Actually, most of the work has been cleaning up and putting various controllers and accessories back into working order (that ZW was a real mess, along with the coal elevator), so it's not really time lost. All of the "work" I did on this layout was CAD work on the computer... not an entire waste, but definitely some hours of playing with layout options.

Here's what we have now, the gaps in the track being places where I need to cut a custom length:










The yellow line is where the track breaks land, and I could handle this one of three ways, in order of probable preference:

1. Just cut a straight line in the plywood, allow the natural track breaks to overhang as they may. It'll all come together fine. (preferred)

2. Zig-zag plywood cut to make plywood cut line up with natural track breaks.

3. Make a lot of short track pieces, so all breaks land in a straight line (not preferred!).

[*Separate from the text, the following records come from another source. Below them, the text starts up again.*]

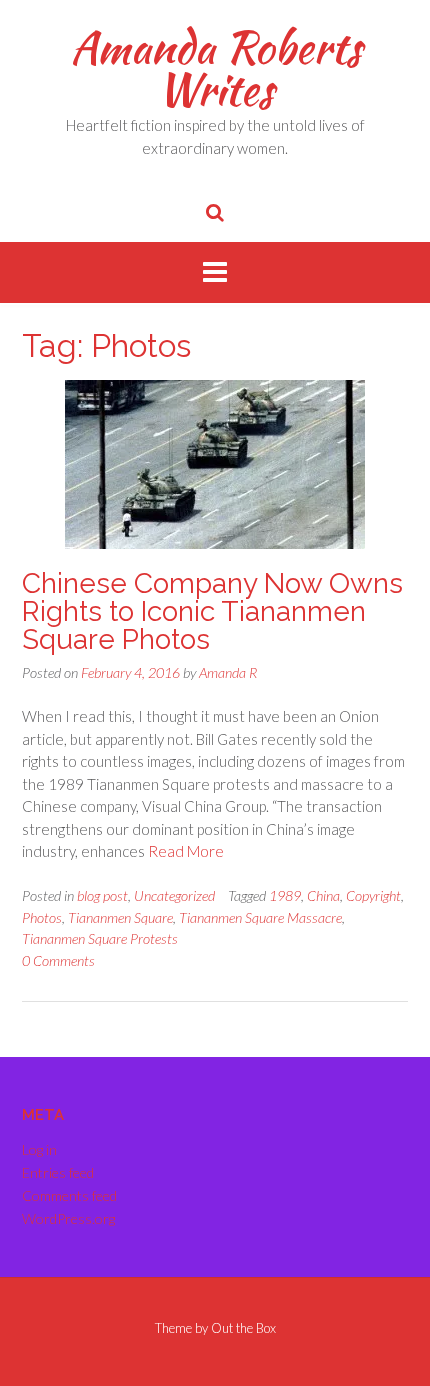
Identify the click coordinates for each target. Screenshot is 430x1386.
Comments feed (69, 1195)
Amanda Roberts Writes (215, 68)
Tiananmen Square (120, 917)
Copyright (373, 895)
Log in (39, 1149)
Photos (42, 917)
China (323, 895)
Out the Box (243, 1328)
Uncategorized (174, 895)
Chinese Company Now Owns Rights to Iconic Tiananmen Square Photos (212, 611)
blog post (102, 895)
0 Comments (58, 960)
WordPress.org (68, 1218)
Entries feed (58, 1172)
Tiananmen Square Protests (100, 938)
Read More (186, 851)
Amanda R (228, 672)
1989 (285, 895)
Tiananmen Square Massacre (260, 917)
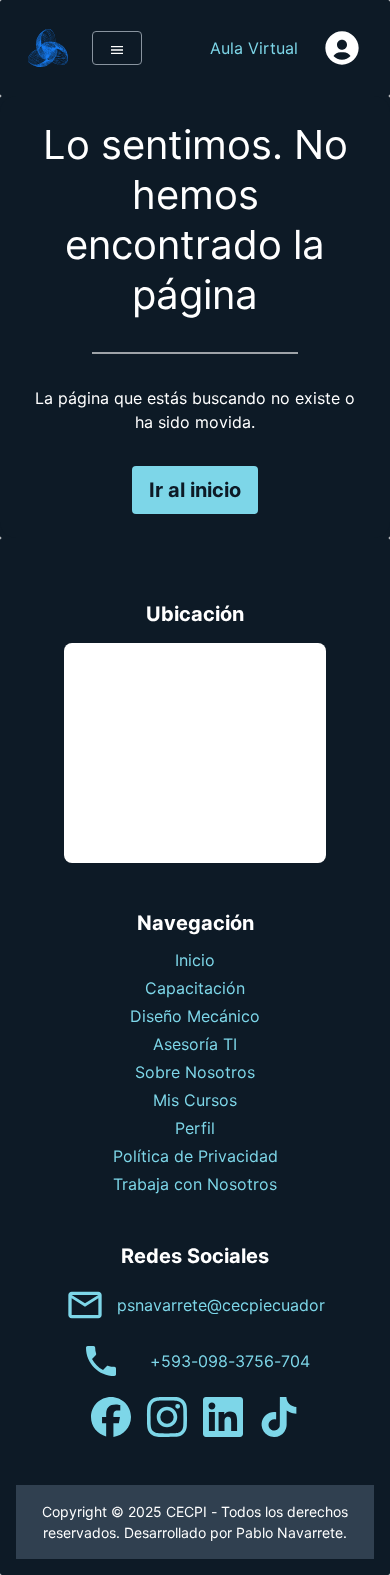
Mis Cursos (195, 1100)
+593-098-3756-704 (230, 1361)
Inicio (195, 960)
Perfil (195, 1128)
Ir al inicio (195, 490)
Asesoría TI (195, 1044)
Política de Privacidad (195, 1156)
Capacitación (195, 988)
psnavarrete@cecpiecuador (221, 1305)
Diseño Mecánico (195, 1016)
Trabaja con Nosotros (195, 1184)
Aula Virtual (254, 48)
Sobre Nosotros (195, 1072)
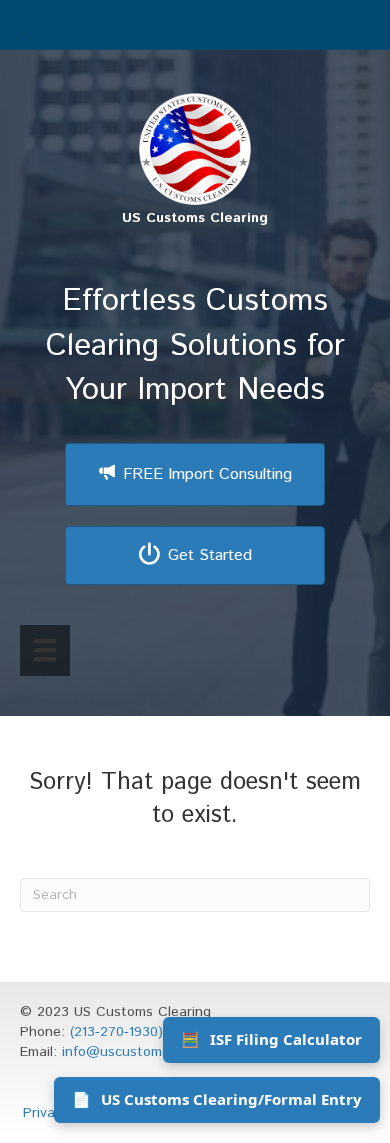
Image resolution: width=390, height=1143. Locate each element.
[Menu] (45, 650)
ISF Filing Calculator (271, 1039)
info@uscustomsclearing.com (155, 1052)
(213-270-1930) (116, 1032)
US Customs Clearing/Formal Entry (217, 1099)
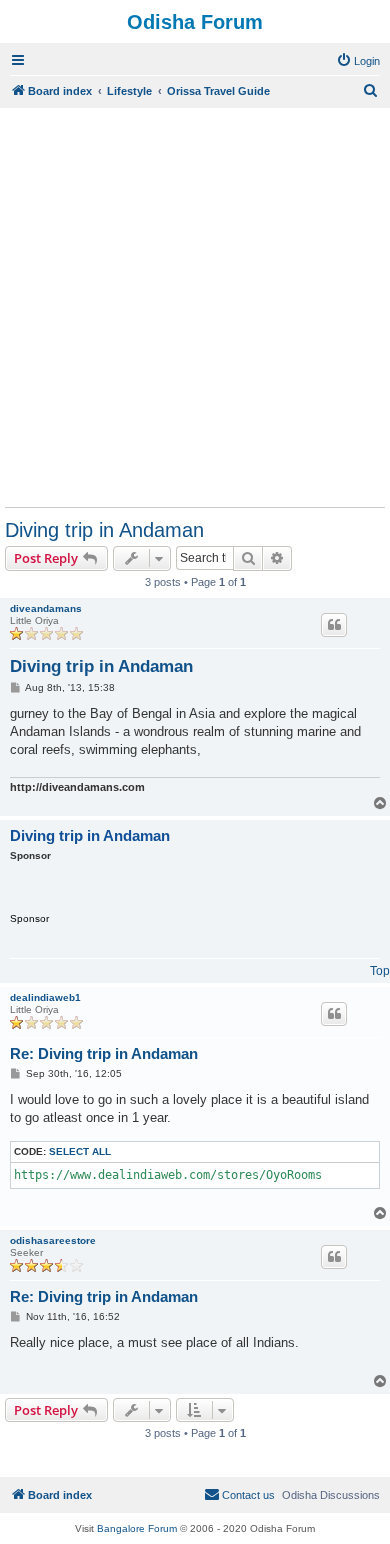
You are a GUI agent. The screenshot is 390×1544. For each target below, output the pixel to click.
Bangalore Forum (137, 1528)
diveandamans (46, 608)
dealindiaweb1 (45, 997)
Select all (80, 1151)
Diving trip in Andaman (104, 530)
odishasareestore (53, 1240)
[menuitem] (358, 61)
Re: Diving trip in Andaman (104, 1053)
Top (380, 971)
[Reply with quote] (334, 625)
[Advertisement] (195, 307)
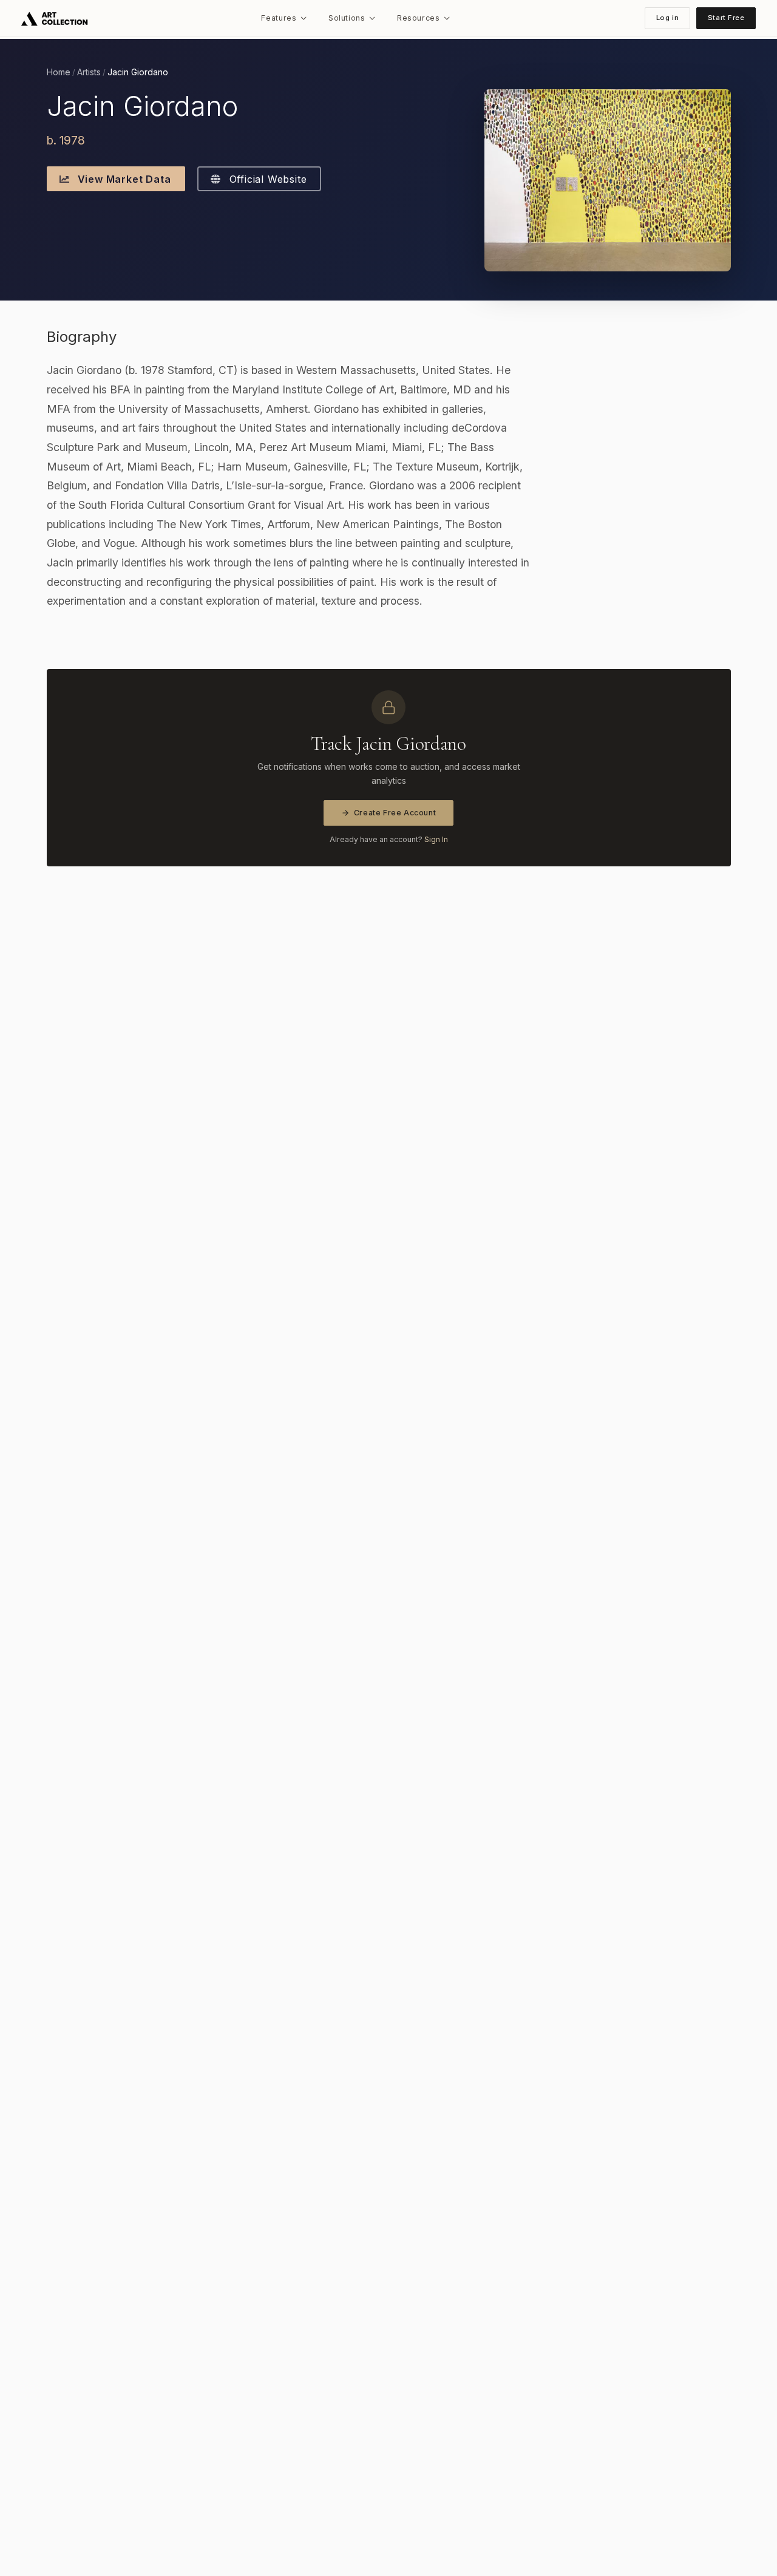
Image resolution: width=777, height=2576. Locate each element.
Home (58, 72)
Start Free (726, 17)
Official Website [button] (266, 179)
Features (278, 17)
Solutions (346, 17)
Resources (418, 17)
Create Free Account (395, 812)
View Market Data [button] (123, 179)
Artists (89, 72)
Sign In (436, 839)
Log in (667, 17)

In any case, the possible extra space would be like the following photo, but it would really kill all Santa's space for leaving presents by the tree, and make it more difficult to load my wood stove (3x per day, every day!).


----------



## FM Trainmaster (Nov 13, 2013)

Here's another interesting option, in fact I could move some accessories here, and get away from having to elevate the tree a foot to have the lower branches clear the coal elevator, but it does eliminate my only good spot (given other stuff in the room) for the controls. Also, the two switches circled in yellow don't really fit, and I'm maxed out on space between wall (baseboard heaters) and fireplace, already.


----------



## 400E Blue Comet (Jul 11, 2014)

rkenney said:


> NICE! That's a lot of lay out for under a tree.
> 
> Hope it doesn't interfere with Santa. He might not want to leave once he starts runnin' the trains.


True :dunno:
Are you sure you can't divide it into two sections then put it back together, like what the thread about planning modules to make the layout portable is thinking of? Either way, the trains are ESSENTIAL :sly:
Too many people today forget to put trains under the tree 
I mean... How is that Christmas?!!?!?


----------



## FM Trainmaster (Nov 13, 2013)

Lol... 400E. I agree, completely. I don't care if they drive the dogs nuts, there will be trains under the tree!


----------



## The New Guy (Mar 11, 2012)

If I were doing something like that I think I'd consider a protective overlay of some sort to put in place while decorating the tree. A couple screws keeps it secure while bumping around a 9' tree and is quick and easy to remove once the tree is done. I'd prefer a single solid base board over an assembled later under the tree approach mostly due to my klutziness.

YM and bruises MV.


----------



## FM Trainmaster (Nov 13, 2013)

I really like that suggestion, New Guy. Although I've sort of grown into the idea of splitting the layout, too. Might make storage and transport easier. Then again, if I made it strong enough to stand on (eg. 3/4" plywood with support blocks in key locations), your overlay could actually make a storage cover. I've thought I might store this hoisted to the rafters in one of our attics or basement ceiling, in the off season.


----------



## FM Trainmaster (Nov 13, 2013)

Got the track quickly screwed down to the temp platform. Didn't bother cleaning the 60 year old bullets or track, which I'll do at time of transfer to final platform, but just wanted to see quickly how the layout works. I like it, with just a couple exceptions:

1. I wish I could put uncoupling tracks in curves so I could have one right at the entrance to each of my sidings. I suspect re-coupling won't work in a curve, tho (coupler alignment).
2. I need to make the siding with the log loader into a closed loop by adding a switch into the adjacent curve at the end of that siding. It just doesn't make sense to have the log loader right at the end of a siding, and due to the switch bodies on my multiple 022's, I can't slide it much to the right in the views shown.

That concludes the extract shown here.